- **PASSAGE TO READ**:
# Bit Confused



## DPDT (Nov 3, 2007)

Bare with me here folks...

Xformer pad, OP meter, and general service meter combo is 125' from the house. Two runs of 4/O URD from meters to two 200A panels in the house. The OP panel has a 25KW boiler and a 5KW water heater on it giving it a load of approximately 125 amp. Now the inspector didn't fail us on this one but stated we now have to run 250 to our OP 200 amp panels from now on. I wasn't involved in the conversation so I have no code reference to this. How should I be sizing the OP feeder?


----------



## bigredc222 (Oct 23, 2007)

He only 250 to the OP panel not the regular one. 4/0 is what we've all been using for 200 A panels forever. They don't offer OP around here anymore. I still have it. I can't think of why. Maybe for distance, at that job. But why wouldn't you do both. Maybe with that much load when it kicks on it will pull a lot of amps all at once and cause a voltage drop. But that would be just that job again. I'm curios. That's all I can up with.


----------



## gilbequick (Oct 6, 2007)

I give, what's an "OP meter"?


----------



## Magnettica (Jan 23, 2007)

That's what I was thinking... what the hell's an OP meter/ panel?


----------



## DPDT (Nov 3, 2007)

Sorry guys. OP=Off Peak panel. With a radio box we use a Load Management Control (LMC) set of contacts (dry) to the loads. Our other POCO in this area uses a collared meter where the meter is remotely de-energized killing the OP Panel panel during peak hours.


----------



## DPDT (Nov 3, 2007)

Sooooo...I have two (are they feeders or SEC's <Fed from 200A Outdoor Disco/Panel Combos> and does it matter for sizing?) runs of 4/O. Are you confused yet? I am. Boss says continuous load and if it was a branch circuit, I would agree with 125% sizing of continuous load on branch circuit load but I think I could size the feeder to the OP panel by 310.15b, right? Man, I need some sleep....


----------



## bigredc222 (Oct 23, 2007)

- **DATASET EXTRACT**:

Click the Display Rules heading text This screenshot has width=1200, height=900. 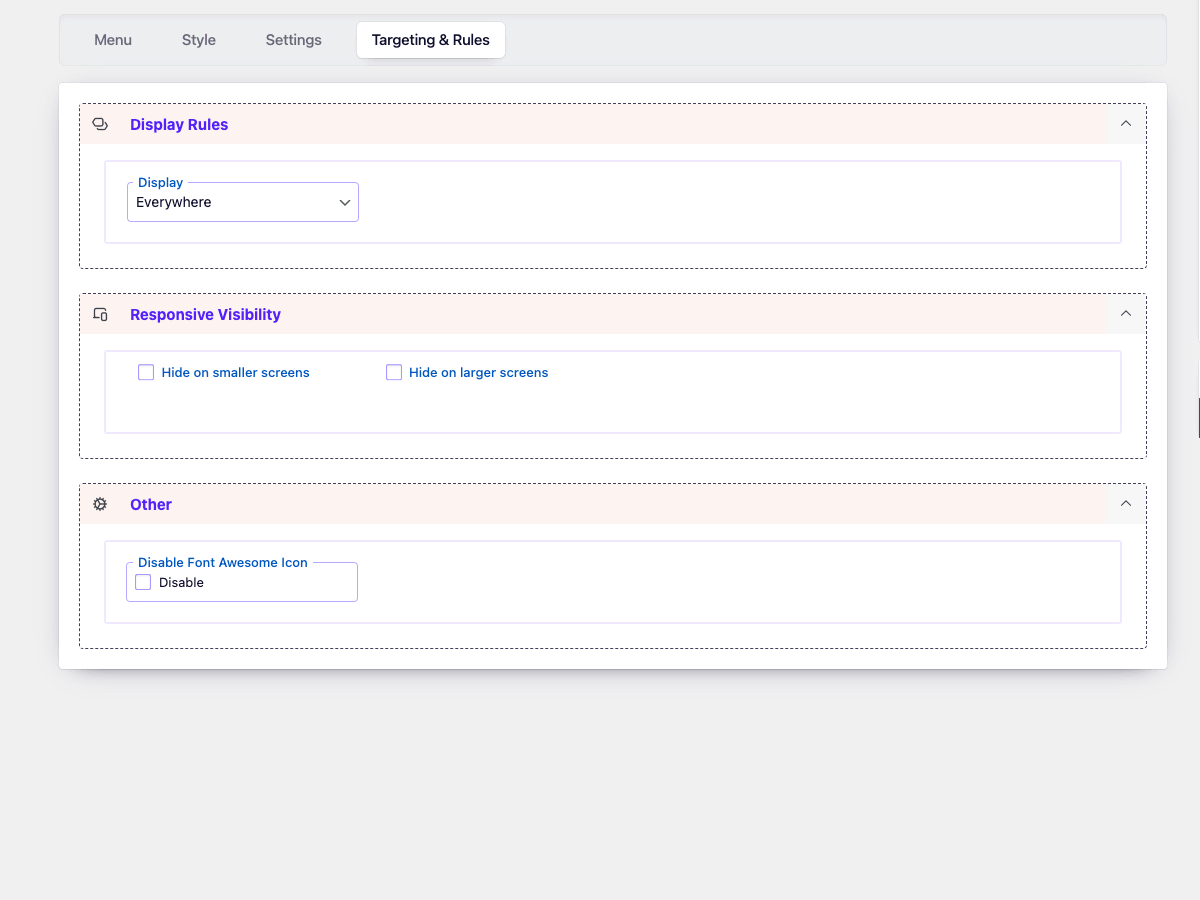[x=179, y=124]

- **STATED PROBLEM 1**:
From the forum thread on feeder sizing, write out the passage that begins with "Sorry guys. OP=Off" and ends with "need some sleep....".
- **STATED PROBLEM 2**:
In the forum thread on feeder sizing, which two loads are on the OP panel?

- **EXPECTED OUTPUT 1**:
Sorry guys. OP=Off Peak panel. With a radio box we use a Load Management Control (LMC) set of contacts (dry) to the loads. Our other POCO in this area uses a collared meter where the meter is remotely de-energized killing the OP Panel panel during peak hours.


----------



## DPDT (Nov 3, 2007)

Sooooo...I have two (are they feeders or SEC's <Fed from 200A Outdoor Disco/Panel Combos> and does it matter for sizing?) runs of 4/O. Are you confused yet? I am. Boss says continuous load and if it was a branch circuit, I would agree with 125% sizing of continuous load on branch circuit load but I think I could size the feeder to the OP panel by 310.15b, right? Man, I need some sleep....

- **EXPECTED OUTPUT 2**:
A 25KW boiler and a 5KW water heater.